## Source
POWER: Well take the Central Africa Republic. You both have the devastating, heartbreaking, systematic targeting now of the Muslim population. You also have retaliatory attacks against Christians. That is just so painful to see these people suffer. To see parents who’ve had their children literally killed before their very eyes. I met a man who had been—I met a widow of a man who had been doused in gasoline and set on fire in front of her. That matters. And I think you can appeal to the heart strings of the American people who are extremely generous very empathetic and have proven that time and again. But on the other side, this is a population that can be radicalized. Most of the Muslim population now in the Central African Republic has been displaced. They’re all gathered together and we know how dangerous that can be as unsavory elements get in and try and exploit that. So they’re both interests, humanitarian and national security.

STEPHANOPOULOS: You know, in many ways, in your previous life, you were the ultimate outsider. And your book is a classic example of speaking truth to power. What has been being on the inside taught you about power and its limits?

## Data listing
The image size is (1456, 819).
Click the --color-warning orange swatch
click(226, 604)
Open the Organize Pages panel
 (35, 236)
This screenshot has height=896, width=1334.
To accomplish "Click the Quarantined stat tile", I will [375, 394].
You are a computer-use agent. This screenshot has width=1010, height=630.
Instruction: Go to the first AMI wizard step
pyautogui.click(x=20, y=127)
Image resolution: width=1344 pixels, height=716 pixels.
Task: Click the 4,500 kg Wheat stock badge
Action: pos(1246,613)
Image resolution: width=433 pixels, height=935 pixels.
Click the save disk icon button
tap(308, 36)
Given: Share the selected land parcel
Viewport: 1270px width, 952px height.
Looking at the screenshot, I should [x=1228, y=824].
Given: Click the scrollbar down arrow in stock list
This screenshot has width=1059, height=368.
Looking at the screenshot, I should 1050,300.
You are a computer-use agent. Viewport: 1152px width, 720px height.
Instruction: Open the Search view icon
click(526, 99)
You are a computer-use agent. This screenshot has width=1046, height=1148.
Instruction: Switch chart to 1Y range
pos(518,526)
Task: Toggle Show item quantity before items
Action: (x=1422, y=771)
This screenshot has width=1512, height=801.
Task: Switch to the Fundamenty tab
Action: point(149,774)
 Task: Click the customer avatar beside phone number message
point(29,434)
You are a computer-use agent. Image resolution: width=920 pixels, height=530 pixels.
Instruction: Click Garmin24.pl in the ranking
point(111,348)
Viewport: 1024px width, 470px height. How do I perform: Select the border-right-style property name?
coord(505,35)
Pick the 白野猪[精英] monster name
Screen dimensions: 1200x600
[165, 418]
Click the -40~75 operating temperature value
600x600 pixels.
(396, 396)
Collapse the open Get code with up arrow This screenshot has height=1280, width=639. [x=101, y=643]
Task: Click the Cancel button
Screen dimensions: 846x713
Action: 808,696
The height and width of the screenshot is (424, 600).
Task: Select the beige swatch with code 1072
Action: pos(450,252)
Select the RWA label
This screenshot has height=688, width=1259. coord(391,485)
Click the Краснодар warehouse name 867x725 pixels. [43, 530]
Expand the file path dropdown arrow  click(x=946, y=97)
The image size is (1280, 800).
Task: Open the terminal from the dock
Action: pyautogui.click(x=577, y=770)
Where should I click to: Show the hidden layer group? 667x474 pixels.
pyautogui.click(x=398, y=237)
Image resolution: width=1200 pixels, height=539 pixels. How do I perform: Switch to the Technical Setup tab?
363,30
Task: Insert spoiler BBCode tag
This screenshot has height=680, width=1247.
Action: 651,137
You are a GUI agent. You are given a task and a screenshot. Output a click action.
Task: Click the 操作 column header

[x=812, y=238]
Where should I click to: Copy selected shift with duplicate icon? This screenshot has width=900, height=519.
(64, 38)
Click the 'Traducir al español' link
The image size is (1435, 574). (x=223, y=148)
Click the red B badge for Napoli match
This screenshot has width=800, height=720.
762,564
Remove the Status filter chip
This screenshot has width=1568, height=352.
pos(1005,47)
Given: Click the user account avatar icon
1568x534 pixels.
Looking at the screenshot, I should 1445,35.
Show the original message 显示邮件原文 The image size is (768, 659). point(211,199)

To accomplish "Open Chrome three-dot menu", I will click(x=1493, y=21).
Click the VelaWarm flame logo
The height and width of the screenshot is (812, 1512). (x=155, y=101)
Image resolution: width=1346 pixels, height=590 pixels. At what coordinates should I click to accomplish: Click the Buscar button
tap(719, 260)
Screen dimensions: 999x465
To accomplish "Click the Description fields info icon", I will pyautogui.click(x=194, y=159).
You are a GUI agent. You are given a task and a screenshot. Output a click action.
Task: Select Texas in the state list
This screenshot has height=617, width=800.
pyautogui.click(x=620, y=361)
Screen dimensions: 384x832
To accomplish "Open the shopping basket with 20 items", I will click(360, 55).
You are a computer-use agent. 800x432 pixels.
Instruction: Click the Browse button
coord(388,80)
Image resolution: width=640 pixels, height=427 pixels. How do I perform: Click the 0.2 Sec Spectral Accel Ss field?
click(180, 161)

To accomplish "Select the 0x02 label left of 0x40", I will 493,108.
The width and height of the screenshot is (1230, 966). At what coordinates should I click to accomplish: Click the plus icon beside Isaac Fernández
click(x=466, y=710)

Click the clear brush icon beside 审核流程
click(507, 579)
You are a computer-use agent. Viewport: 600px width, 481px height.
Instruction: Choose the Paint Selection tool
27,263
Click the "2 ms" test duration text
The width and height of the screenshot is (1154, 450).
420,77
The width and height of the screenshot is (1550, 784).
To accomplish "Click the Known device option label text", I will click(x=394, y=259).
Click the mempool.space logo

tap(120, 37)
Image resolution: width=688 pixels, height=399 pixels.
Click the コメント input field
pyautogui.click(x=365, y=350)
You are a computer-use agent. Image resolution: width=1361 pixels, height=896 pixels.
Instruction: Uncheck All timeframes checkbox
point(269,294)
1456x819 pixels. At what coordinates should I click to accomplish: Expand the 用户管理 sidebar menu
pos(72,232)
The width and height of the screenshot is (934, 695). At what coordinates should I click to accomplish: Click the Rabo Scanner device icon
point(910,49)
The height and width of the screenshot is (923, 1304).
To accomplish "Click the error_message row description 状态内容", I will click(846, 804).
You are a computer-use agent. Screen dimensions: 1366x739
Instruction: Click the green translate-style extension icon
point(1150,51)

## Exercise set
a) Summarize the interview excerpt in two sentences.
b) Duplicate the interview excerpt between "STEPHANOPOULOS: You know, in" and "and its limits?", inclusive.
c) Go on with the interview excerpt from the point where it stops.
The lines in the data listing were taken from a separate source.

## Outputs for the tasks
a) Power describes the systematic targeting of the Muslim population in the Central African Republic and retaliatory attacks against Christians, calling the suffering painful to see and saying it can appeal to the generous, empathetic American people. Power adds that most of the Muslim population there has been displaced and gathered together, where it could be radicalized, so both humanitarian and national security interests are at stake.

b)
STEPHANOPOULOS: You know, in many ways, in your previous life, you were the ultimate outsider. And your book is a classic example of speaking truth to power. What has been being on the inside taught you about power and its limits?

c)
POWER: Well, in order to do the book, I did interview hundreds of people who are on the inside. So I tried to situate policymakers and how they were. And I think it's a fairly accurate portrayal of what it's like on the inside. I will say you never can give up inside. Sometimes, for instance now with Ukraine and Syria and so many of the crises that are on our doorstep. Issues like the Central African Republic, the temptation may be by some, we can wait on that. But in fact if you push, and with the president's leadership and his commitment to dealing with these issues we're able to elevate even when we have all these other things going on.

STEPHANOPOULOS: Have we learned the lessons from Rwanda?

POWER: I think we have come a long way. We can’t affect again people’s desire it seems to want to kill one another on ethnic, religious or other grounds. But we're much quicker and we have learned the lesson that you can't make the choice one between doing nothing on the one hand and sending U.S. Marines on the other. There’s lot’s in between and we’re doing all of that in Central African Republic.

STEPHANOPOULOUS: Ambassador Power, thanks very much for your time this morning.

POWER: Thank you, George.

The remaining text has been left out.